第121回げんさいカフェ(オンライン)を開催しました

世界の火山噴火と「日本沈没」

ゲスト:地震学者 山岡 耕春 さん
   (名古屋大学大学院環境学研究科 附属地震火山研究センター教授)
日時:2021年 12月20日(月)18:00~19:30
企画・ファシリテータ: 隈本 邦彦 さん
(江戸川大学教授/名古屋大学減災連携研究センター客員教授)

 最近、世界各地の火山噴火の話題がニュースをにぎわしてます。
 身近なところでは、日本の沿岸に軽石が流れ着いて大騒ぎになった「福徳岡ノ場」、そして海の向こうでもスペイン領カナリア諸島のラ・パルマ火山の噴火など。
 そこで今回のカフェでは、火山噴火に詳しい山岡耕春さんに、来ていただきました。
 一連の噴火をきっかけに、火山噴火のしくみをしっかり勉強しておくことも大切ですからね。
 まず福徳岡ノ場ですが、あの大量の軽石は何を意味しているかというと、専門家から見ると、噴火が大規模だったことの表れだということです。また、マグマに気体がたくさん溶けていることも表しています。
 カフェでは2021年8月13日の気象衛星ひまわりの画像を見せていただきましたが、日本列島の約2000キロ南、福徳岡ノ場から上空に上がった噴煙がしっかりと写っていて、それが東風に流されている様子もよくわかりました。3万6000キロ上空のカメラにはっきり写るくらいですから、その規模の大きさがわかります。
 この噴火はプリニー式噴火と呼ばれる爆発的な噴火だったそうです。福徳岡ノ場は、海上に噴火口が見え隠れするくらいの火山ですが、もし地上の火山であれば大規模な火砕流が発生するようなタイプの噴火だったということです。
 海上保安庁の航空機が撮影した写真も見せてもらいましたが、海の上に大きなきのこ雲が上がっていました。かつての水爆実験を思わせるような写真でした。

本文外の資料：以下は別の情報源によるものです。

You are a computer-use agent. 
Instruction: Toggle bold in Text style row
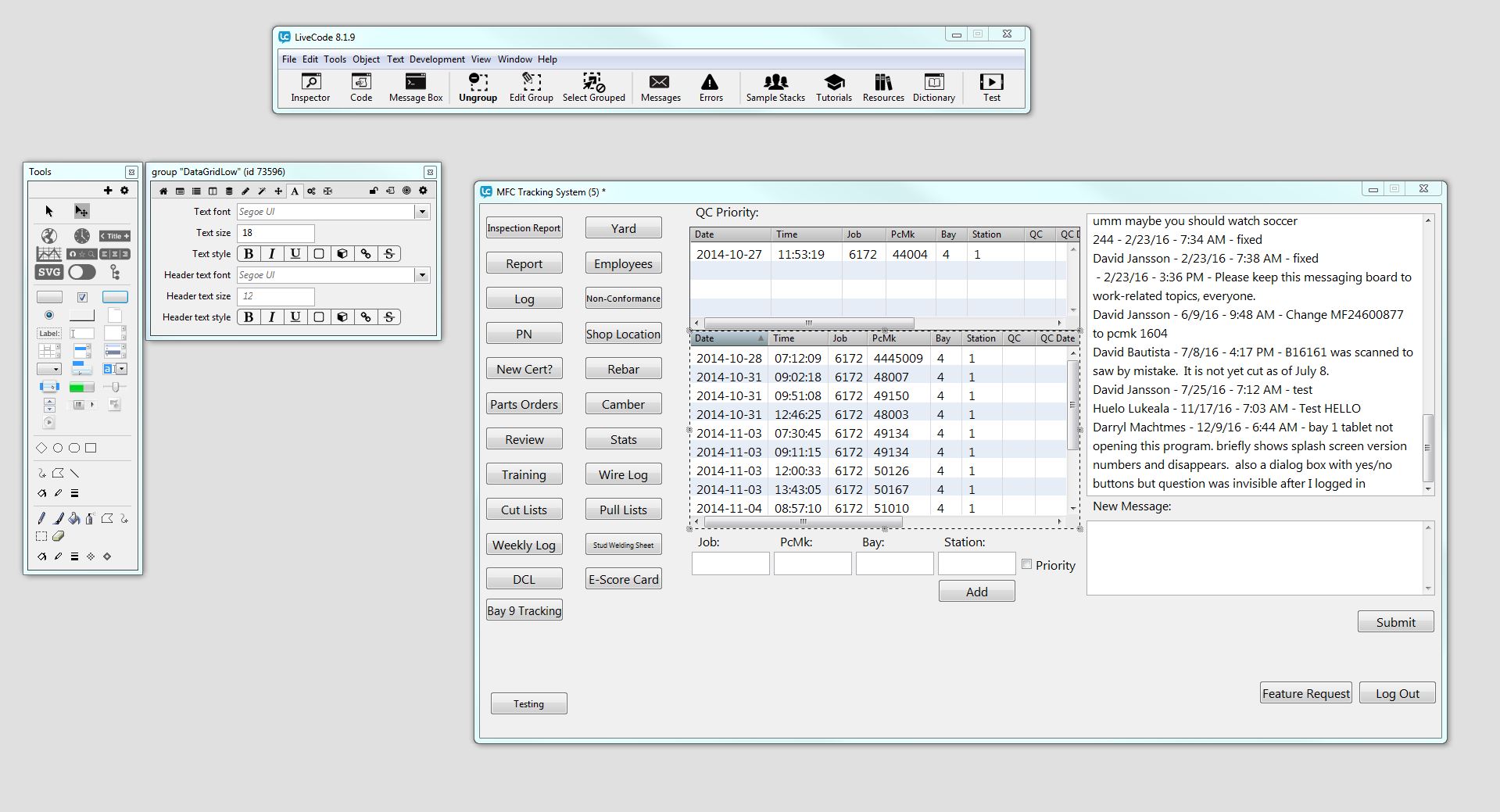(249, 253)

※福徳岡ノ場の噴火を捉えたひまわりの写真(右下に噴煙が写っています)

 さて火山噴火の原動力は、マグマに溶けていたガス成分が気体の泡になることによる浮力ですが、地下深くのマグマだまりからマグマを上昇させる役割を担っているのは二酸化炭素です。
 カフェでは、この二酸化炭素はどこから来たかということが話題になりました。答えは、地球が最初にできた時に取り込まれた炭素と酸素が化合したものだとか。つまり火山噴火は、何十億年も前の二酸化炭素が引き起こすということなんですね。一つ勉強になりました。(カフェでは話しませんでしたが、浅い場所では水蒸気が主な役割を担います)

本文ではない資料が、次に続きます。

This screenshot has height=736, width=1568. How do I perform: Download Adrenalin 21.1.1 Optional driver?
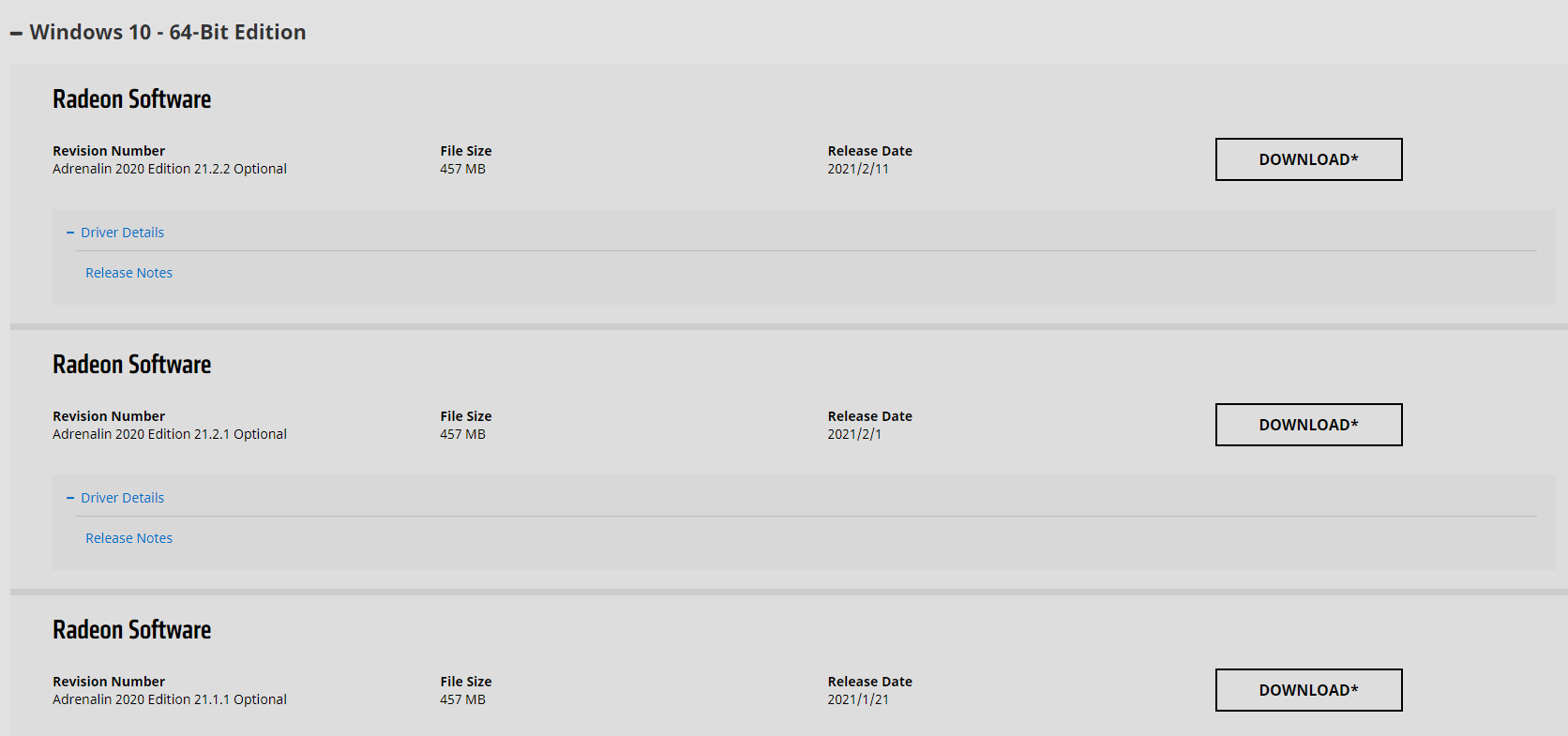click(x=1308, y=690)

 さてもうひとつ、最近の火山噴火では、2021年9月のカナリア諸島ラ・パルマ島のラ・パルマ火山の噴火が注目されました。こちらは海外ニュースでさかんに報道されました。特に溶岩流が森の中を流れてくる様子の映像が印象的でした。
 その映像を見ながら、ゲストの山岡さんと思い出したのが、1986年の伊豆大島三原山の大噴火。当時山岡さんは東大地震研の伊豆大島火山観測所にいらして、溶岩流が、観測所がある元町に向かって流れ始めたため、一時たいへん緊迫しました。
 私はその時のNHKの取材班の1人でした。溶岩流の先端に行って撮影した思い出があります。(山岡さんとは、そこでお知り合いになって以来のお付き合いなのです)ラ・パルマ火山の溶岩が少しずつ固まりながら森の中を進んでいく姿は、伊豆大島三原山の溶岩流とそっくりでした。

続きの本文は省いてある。